▶ Work request
Pick out the lines in the listing below that contain the word "will" and copy them.

▶ Data for this task
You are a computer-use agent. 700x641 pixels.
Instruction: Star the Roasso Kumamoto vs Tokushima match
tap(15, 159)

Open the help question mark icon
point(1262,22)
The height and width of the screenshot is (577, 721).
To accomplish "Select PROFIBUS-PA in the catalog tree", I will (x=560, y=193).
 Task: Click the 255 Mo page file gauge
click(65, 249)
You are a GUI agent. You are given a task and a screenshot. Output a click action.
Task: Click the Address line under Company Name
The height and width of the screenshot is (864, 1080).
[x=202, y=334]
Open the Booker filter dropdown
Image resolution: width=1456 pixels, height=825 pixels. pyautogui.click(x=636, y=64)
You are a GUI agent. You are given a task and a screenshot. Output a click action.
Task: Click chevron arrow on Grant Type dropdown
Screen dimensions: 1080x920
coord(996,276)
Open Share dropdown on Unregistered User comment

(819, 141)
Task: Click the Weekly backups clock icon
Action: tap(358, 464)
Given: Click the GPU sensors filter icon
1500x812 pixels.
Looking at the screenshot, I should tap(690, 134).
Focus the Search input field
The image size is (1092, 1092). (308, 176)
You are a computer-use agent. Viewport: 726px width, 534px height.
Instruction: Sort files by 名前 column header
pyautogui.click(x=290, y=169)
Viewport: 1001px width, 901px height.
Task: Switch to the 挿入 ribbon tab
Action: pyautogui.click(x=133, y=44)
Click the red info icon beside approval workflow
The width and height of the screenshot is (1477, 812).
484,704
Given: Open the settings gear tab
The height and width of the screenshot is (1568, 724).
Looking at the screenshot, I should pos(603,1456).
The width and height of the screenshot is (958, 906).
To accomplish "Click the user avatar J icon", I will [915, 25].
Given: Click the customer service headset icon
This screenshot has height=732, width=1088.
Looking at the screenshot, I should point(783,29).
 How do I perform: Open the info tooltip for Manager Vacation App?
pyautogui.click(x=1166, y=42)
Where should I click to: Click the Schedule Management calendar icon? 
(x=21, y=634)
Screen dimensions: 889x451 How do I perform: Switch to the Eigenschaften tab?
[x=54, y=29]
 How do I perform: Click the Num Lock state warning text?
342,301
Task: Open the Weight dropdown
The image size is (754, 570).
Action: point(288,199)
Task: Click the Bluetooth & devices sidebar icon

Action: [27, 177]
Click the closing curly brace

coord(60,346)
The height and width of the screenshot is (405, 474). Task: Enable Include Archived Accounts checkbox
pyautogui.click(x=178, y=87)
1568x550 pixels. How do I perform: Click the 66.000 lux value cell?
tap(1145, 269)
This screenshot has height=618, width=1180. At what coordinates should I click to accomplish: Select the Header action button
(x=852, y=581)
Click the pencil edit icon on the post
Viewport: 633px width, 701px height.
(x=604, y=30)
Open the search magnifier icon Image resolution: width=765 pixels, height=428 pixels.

▶ Written response
To accomplish "Select PROFIBUS-PA in the catalog tree", I will (x=560, y=193).
To accomplish "Click the user avatar J icon", I will [915, 25].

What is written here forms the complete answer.